Stored items:
• • • • • • •
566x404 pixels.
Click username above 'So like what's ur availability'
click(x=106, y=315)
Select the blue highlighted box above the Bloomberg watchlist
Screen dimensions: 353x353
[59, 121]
• • • • • • •
Your answer should consist of every record, printed exactly as given.

• _SOLUTION FOR THIS PROBLEM_:
566x404 pixels.
Click username above 'So like what's ur availability'
click(x=106, y=315)
Select the blue highlighted box above the Bloomberg watchlist
Screen dimensions: 353x353
[59, 121]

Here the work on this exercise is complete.